> **WORK REQUIRED**: Could you copy out the rows below word for word, starting at the line with "This screenshot has height=658, width=1109." and continuing through the end of the rows, both ends included? Leave the pictures out of your answer.

Entries for finding text and elements:
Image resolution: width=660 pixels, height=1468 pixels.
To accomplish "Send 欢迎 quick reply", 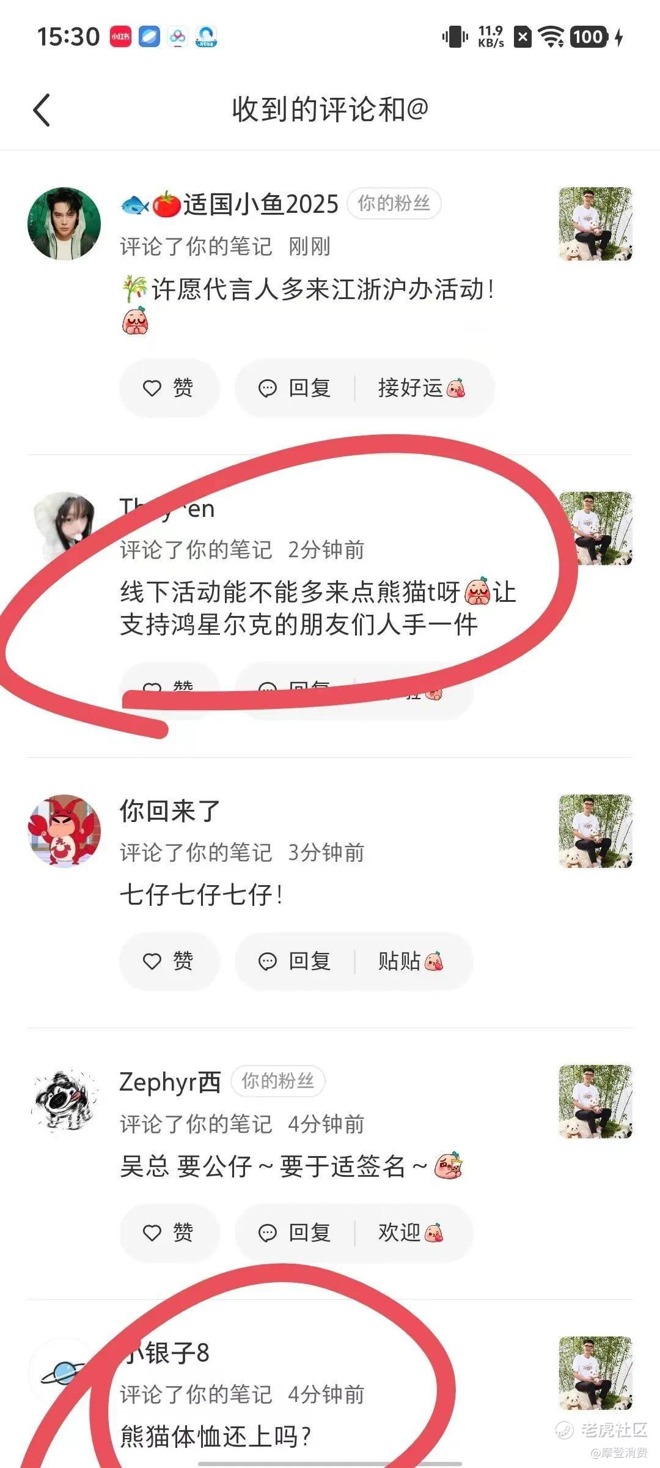I will pyautogui.click(x=411, y=1232).
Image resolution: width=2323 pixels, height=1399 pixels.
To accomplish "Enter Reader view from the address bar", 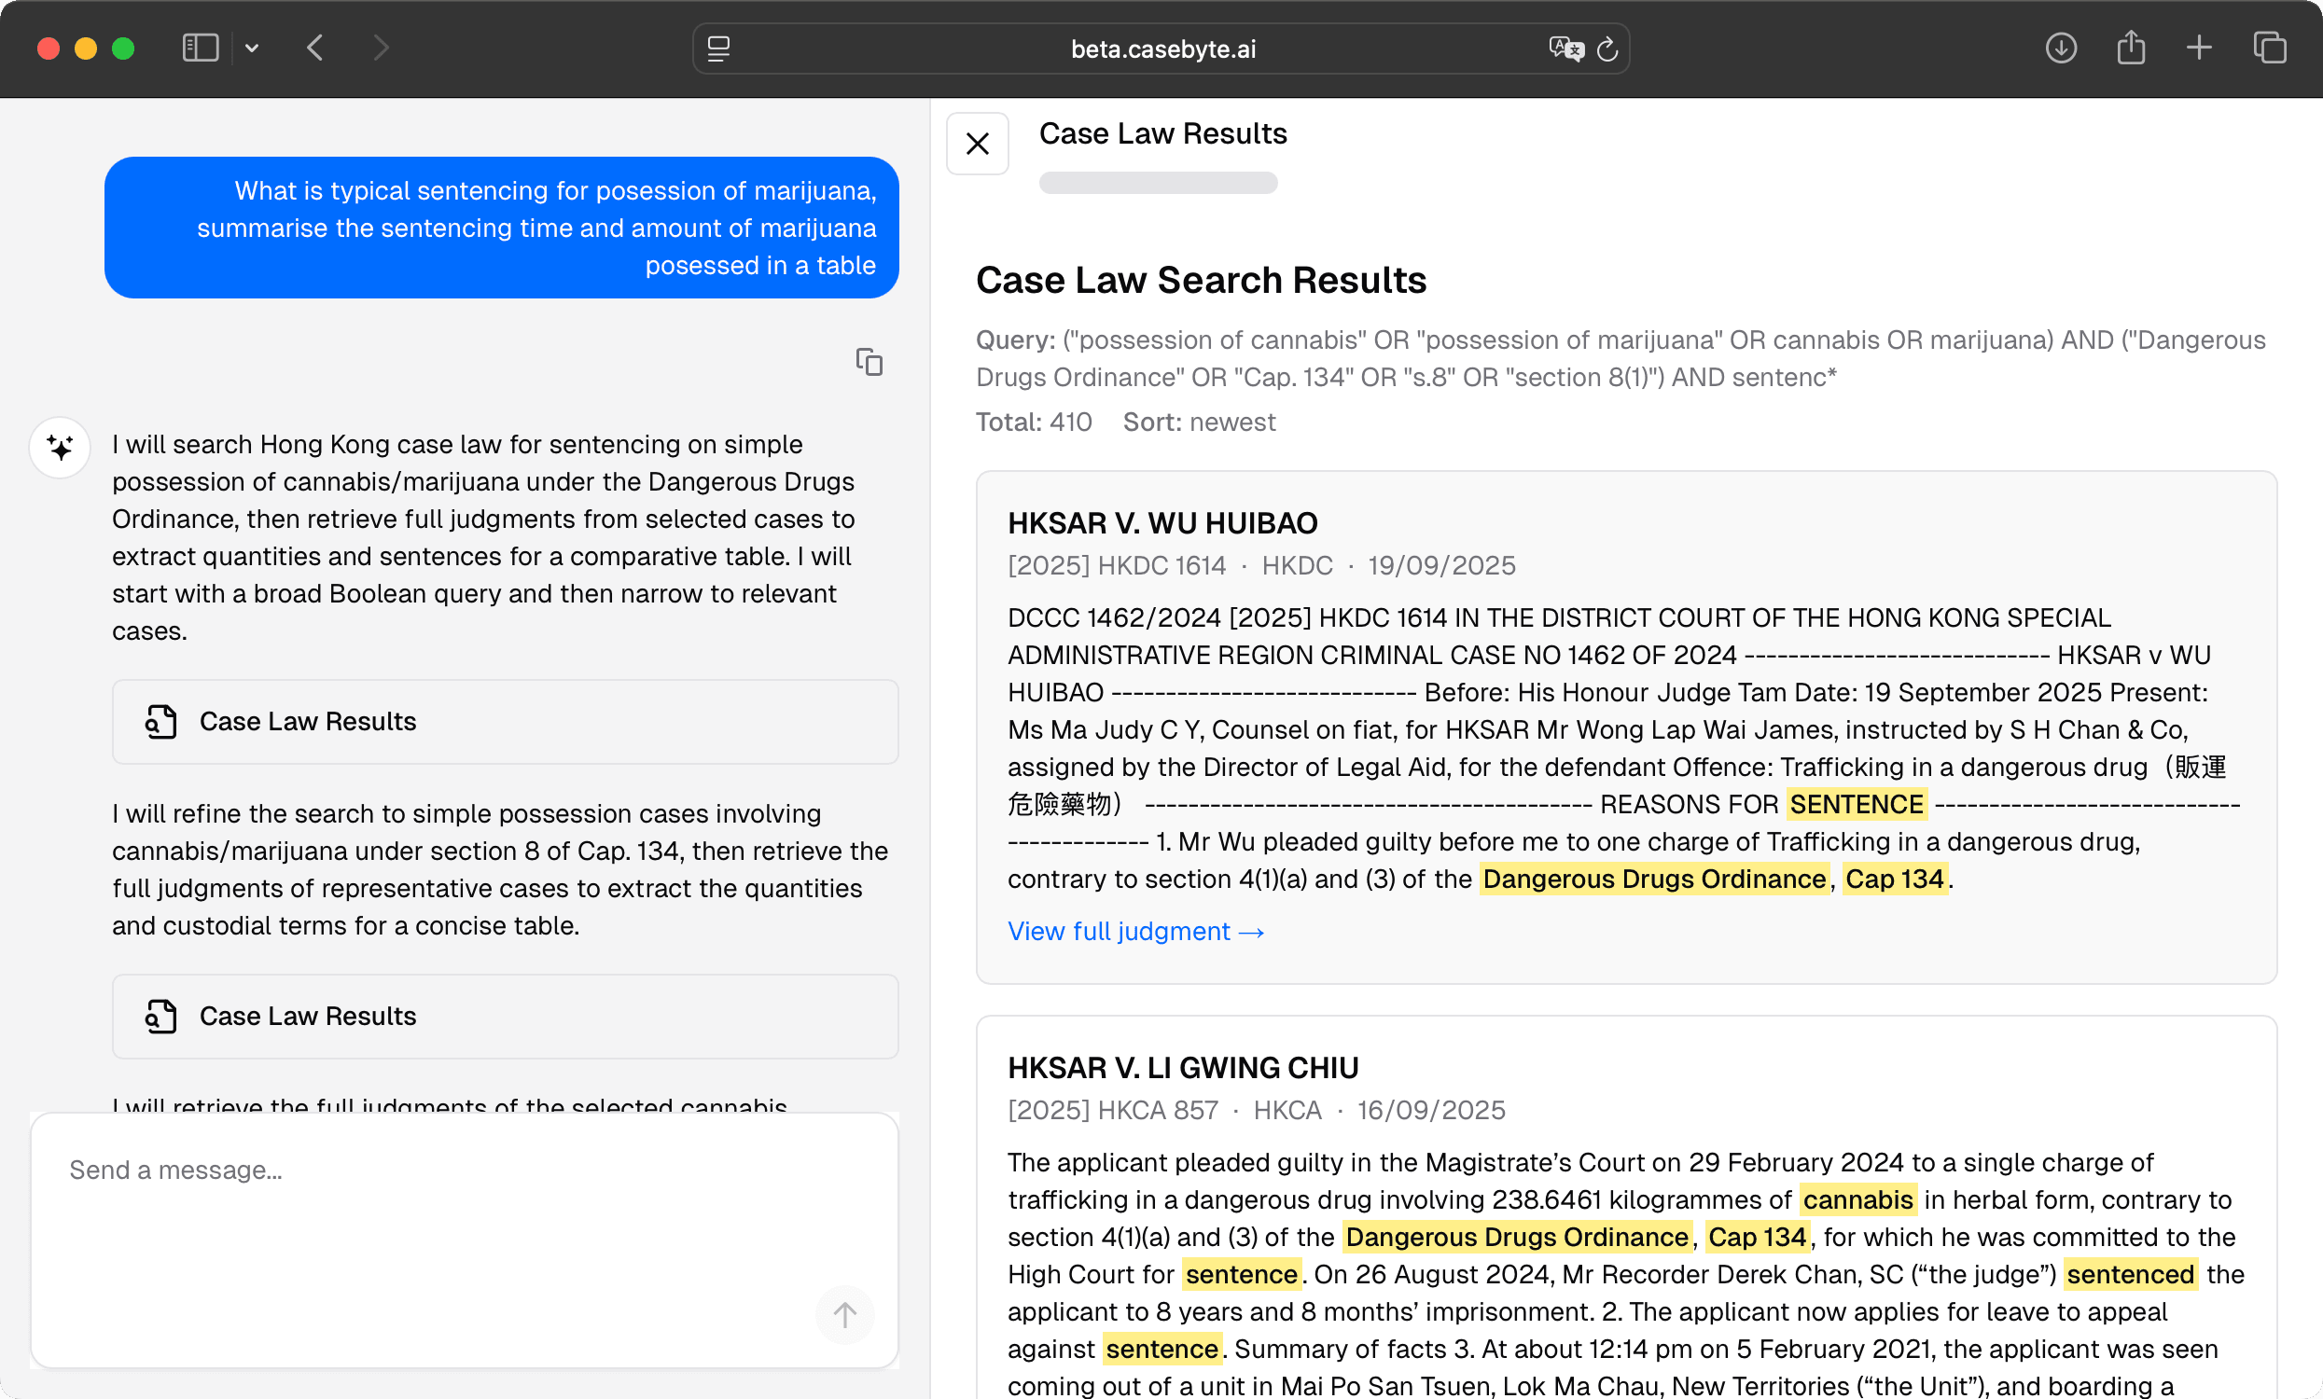I will pos(718,48).
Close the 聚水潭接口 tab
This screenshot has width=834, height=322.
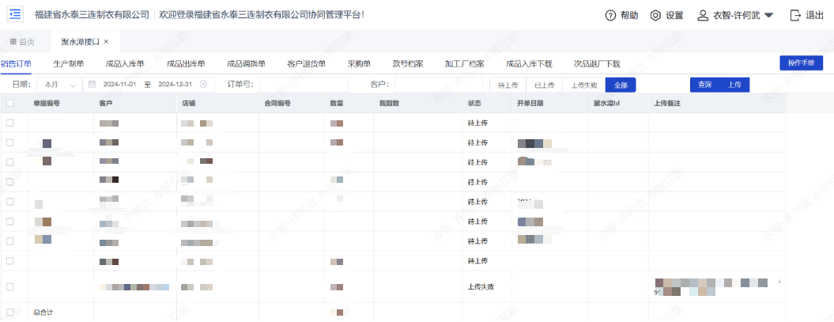[x=106, y=41]
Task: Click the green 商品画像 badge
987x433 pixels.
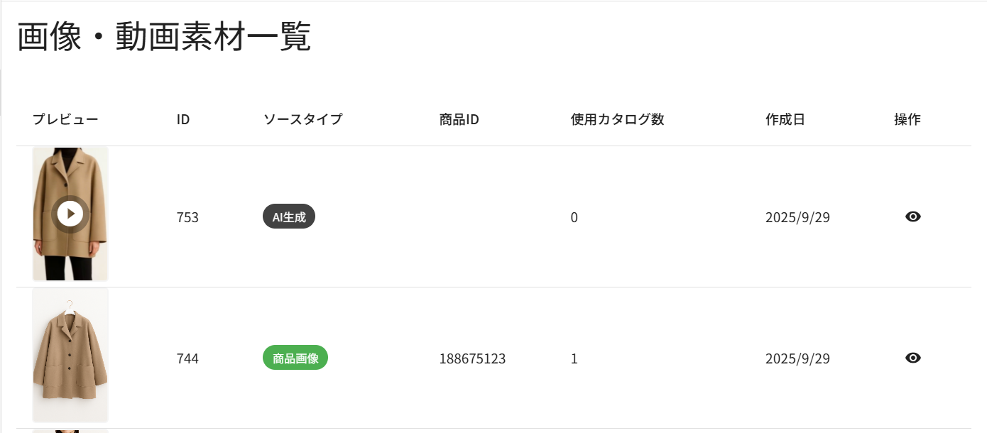Action: coord(295,358)
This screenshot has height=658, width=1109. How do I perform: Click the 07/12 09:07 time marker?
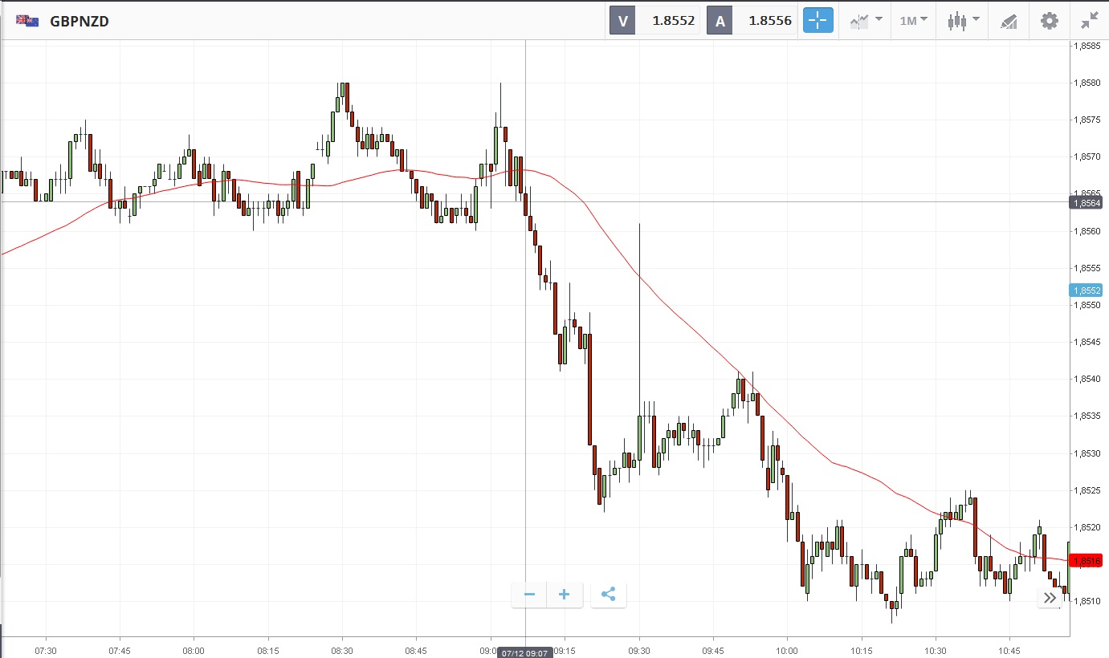[524, 652]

> **EXPECTED ANSWER**:
This screenshot has height=658, width=1109. How do I perform: Click the 07/12 09:07 time marker?
[524, 652]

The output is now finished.